Article =
Nasty words between two Internet publishers competing for the same online readers and advertisers in the Pacific Northwest
The Seattle Times has made it a point to inform the world that it has chosen Sun Microsystems and Netscape rather than Microsoft Corp.--to supply the networking, server operating system and Wet) publishing software for its online publishing operations.
The Times' public announcement has both rankled the headquarters of Microsoft in nearby Redmond and rekindled an ongoing sore point between the newspaper industry and the software giant that has now become a competitor of newspapers.
Sun Microsystems of Menlo Park, Calif., and Netscape Communications Corp., of Mountain View, Calif., are direct and intense competitors of Microsoft, both in networking and operating systems and Web design, publishing and World Wide Web browsers.
Debate about boycotting Microsoft
At the same time, national gatherings of newspaper publishers have recently debated whether or not newspapers should refuse to purchase Microsoft software systems in retaliation for the software company's launch of multiple national Web publishing ventures that directly compete with their own online operations.
A press release, dated Sept. 9 and distributed via Business Wire, explained,"The Seattle Times is in competition with Microsoft to provide (online editorial) content in the Northwest. The Sun platform gives the Seattle Times a strong advantage" in that competition.

Records supplied =
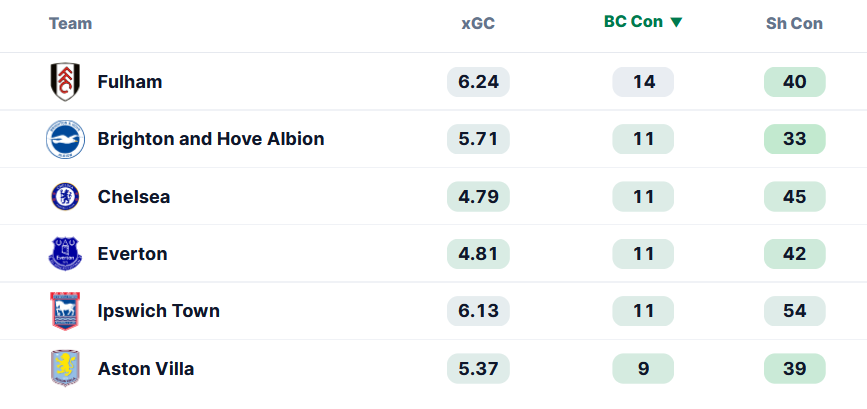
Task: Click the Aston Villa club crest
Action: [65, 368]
* * *
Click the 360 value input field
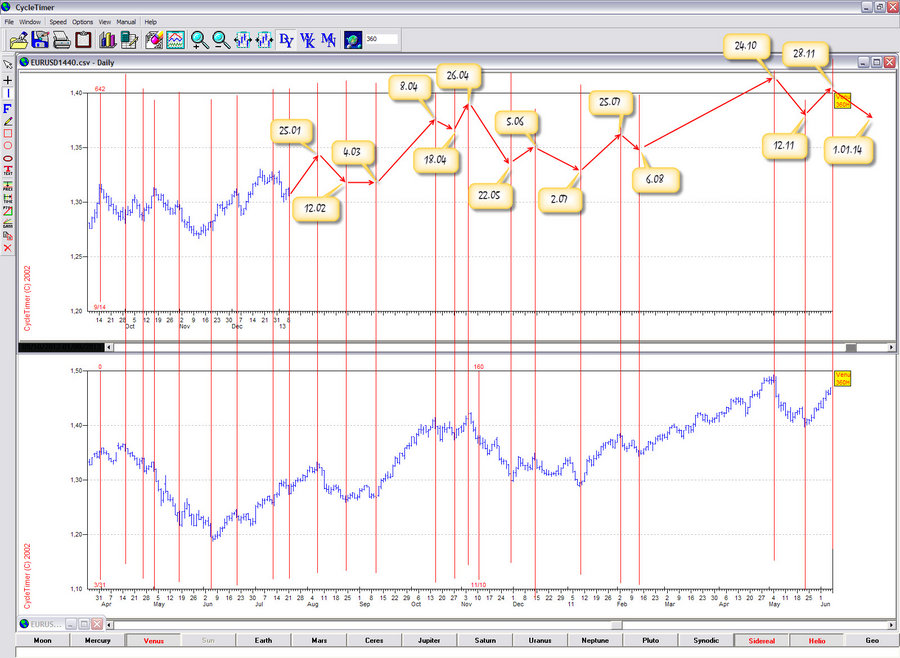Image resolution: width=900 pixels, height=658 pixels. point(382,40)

Your tasks =
A: The article on the Seattle Times and Microsoft names several areas in which Sun Microsystems and Netscape compete with Microsoft. List all of them.
B: Based on the article about the Seattle Times choosing Sun and Netscape, say whether each statement agrees with it. Give yes or no and quote the deciding words.
(i) The Seattle Times picked Microsoft to supply software for its online publishing operations.
(ii) The press release was dated Sept. 9 and distributed via Business Wire.
(iii) Microsoft's headquarters are in Redmond.
C: Proceed with the article on the Seattle Times' dispute with Microsoft, writing on from its final sentence.

Answers given =
A:
- networking
- operating systems
- Web design
- publishing
- World Wide Web browsers

B:
(i) No: "rather than Microsoft Corp."
(ii) Yes: "dated Sept. 9 and distributed via Business Wire"
(iii) Yes: "the headquarters of Microsoft in nearby Redmond"

C:
The press release was prepared by UpStart Communications, which represents Sun, and was approved by the newspaper. Laura Elliott of UpStart said, "In interviewing [officials at the Seattle Times], they brought it up. They really consider themselves in competition with Microsoft as a content provider and they feel so strongly that that was the way we wrote the press release." Microsoft hires away newspaper's personnel
In the press release section that appears to have most angered Microsoft, Dave Wagner, the newspaper's new media technology and operations manager, explains that Microsoft is a very powerful competitor, but has one glaring weakness in the online publishing wars: the inferior quality of its own software. Wagner also noted that "Microsoft has the edge in the number of dollars and employees it can throw at any Internet content project, including a number of talented people hired away from the Seattle Times"
John Pinette, a Microsoft spokesman, said he was "surprised" at the tone of those comments.
Microsoft e-mail threat?
Michael Fancher, executive editor of the Seattle Times, confirmed that a Microsoft public relations representative sent an e-mail to reporters who cover the Redmond company, suggesting that distribution of the press release "complicated" Microsoft's job of ensuring that those reporters get access to Microsoft executives for story interviews.
Fancher said, "One of the reporters responded and said that we cover (Microsoft) in an objective fashion and their executives should realize there's a separation between news and business. I think it's surprising that you'd get a reaction like that."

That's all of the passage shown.